§ GIVEN TASK: Arrange the lines of the entries below, from the line with "The height and" to the line with "pyautogui.click(x=426, y=169)" (both included), as a Markdown table with the columns No. and Text. Number the rows, skip blank lines, and leave out the pictures.

§ STORED DATA:
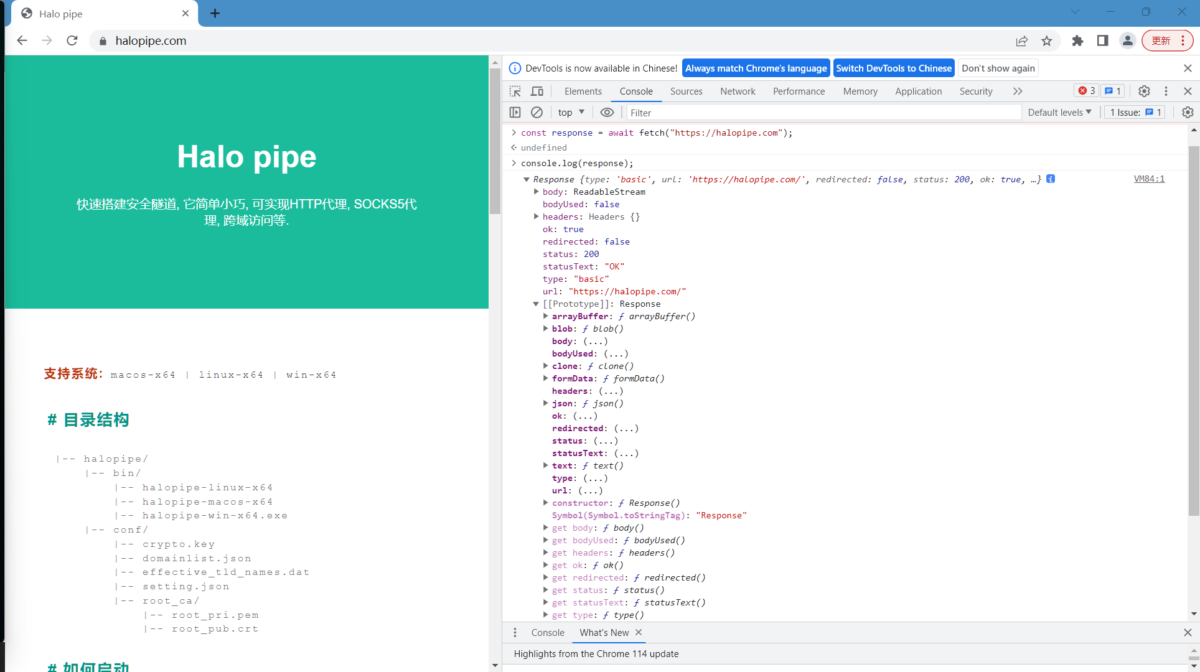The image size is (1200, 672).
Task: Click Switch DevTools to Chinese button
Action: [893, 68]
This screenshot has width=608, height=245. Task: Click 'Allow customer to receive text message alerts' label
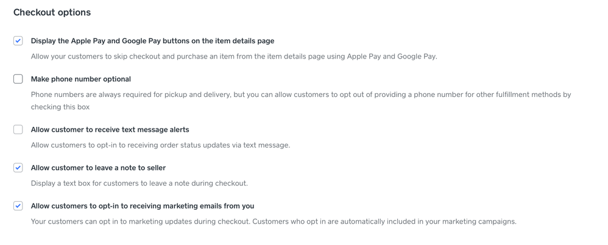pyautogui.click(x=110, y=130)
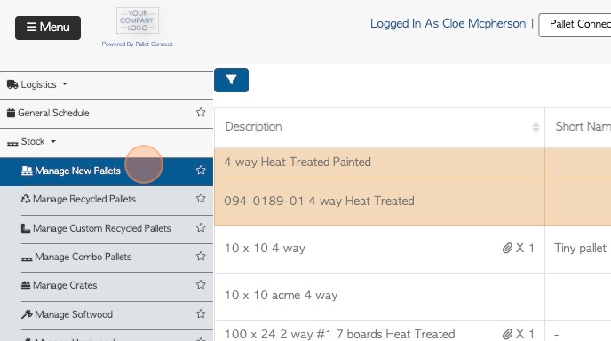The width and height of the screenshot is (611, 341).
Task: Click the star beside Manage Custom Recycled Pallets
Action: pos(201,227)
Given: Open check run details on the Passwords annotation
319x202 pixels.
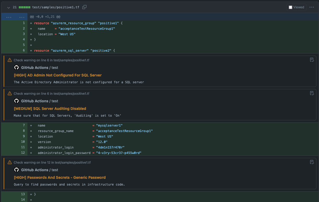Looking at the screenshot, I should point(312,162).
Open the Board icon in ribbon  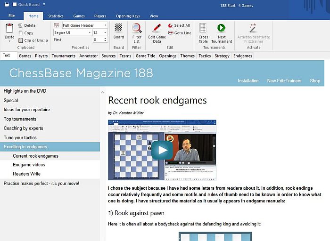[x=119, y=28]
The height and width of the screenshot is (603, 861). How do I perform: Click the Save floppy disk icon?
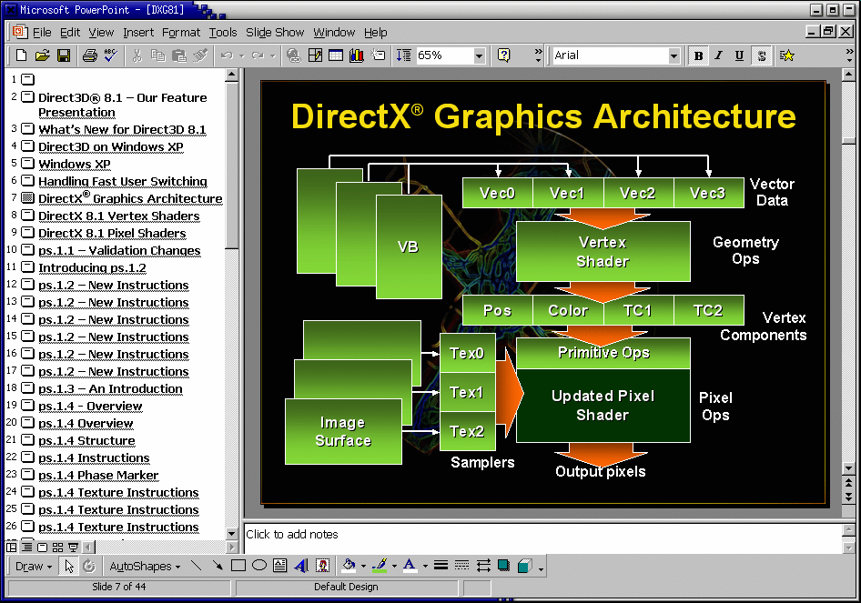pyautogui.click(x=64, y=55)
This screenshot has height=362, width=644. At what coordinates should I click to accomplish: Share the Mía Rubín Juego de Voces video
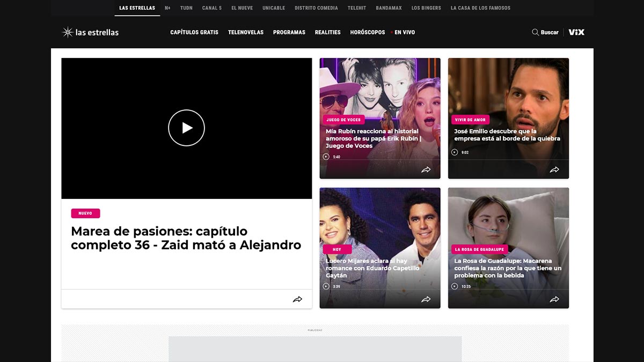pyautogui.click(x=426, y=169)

---

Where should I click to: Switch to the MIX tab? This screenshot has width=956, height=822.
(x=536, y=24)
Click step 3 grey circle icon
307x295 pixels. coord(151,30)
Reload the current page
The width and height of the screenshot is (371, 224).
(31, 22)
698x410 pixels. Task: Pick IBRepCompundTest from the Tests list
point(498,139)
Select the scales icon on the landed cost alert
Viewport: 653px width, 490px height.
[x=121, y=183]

...

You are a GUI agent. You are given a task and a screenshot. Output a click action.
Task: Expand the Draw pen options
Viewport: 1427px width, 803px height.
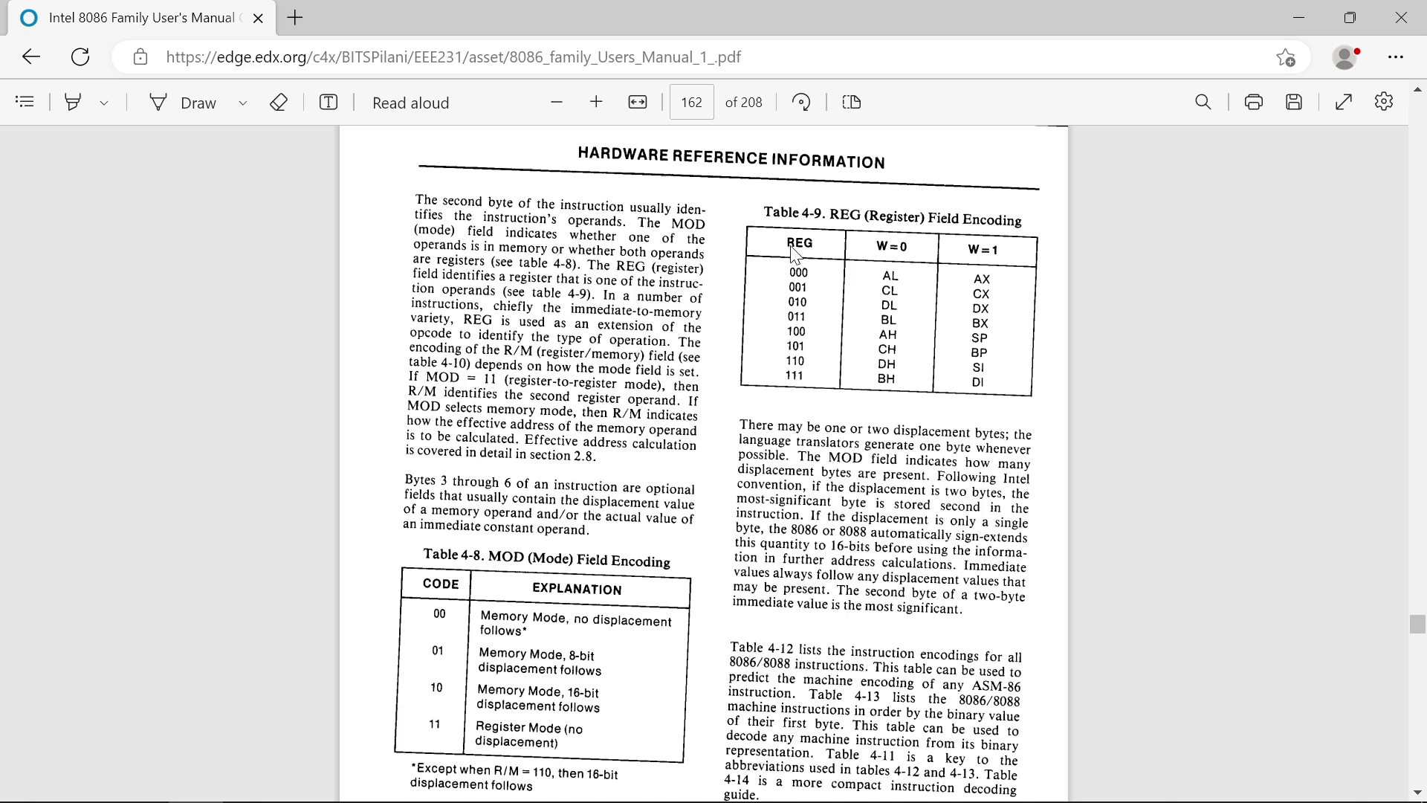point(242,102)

§ THE OUTPUT:
| No. | Text |
|---|---|
| 1 | The height and width of the screenshot is (603, 861). How do I perform: Click the Save floppy disk icon? |
| 2 | pyautogui.click(x=64, y=55) |
| 3 | This screenshot has height=362, width=644. At what coordinates should I click to accomplish: Share the Mía Rubín Juego de Voces video |
| 4 | pyautogui.click(x=426, y=169) |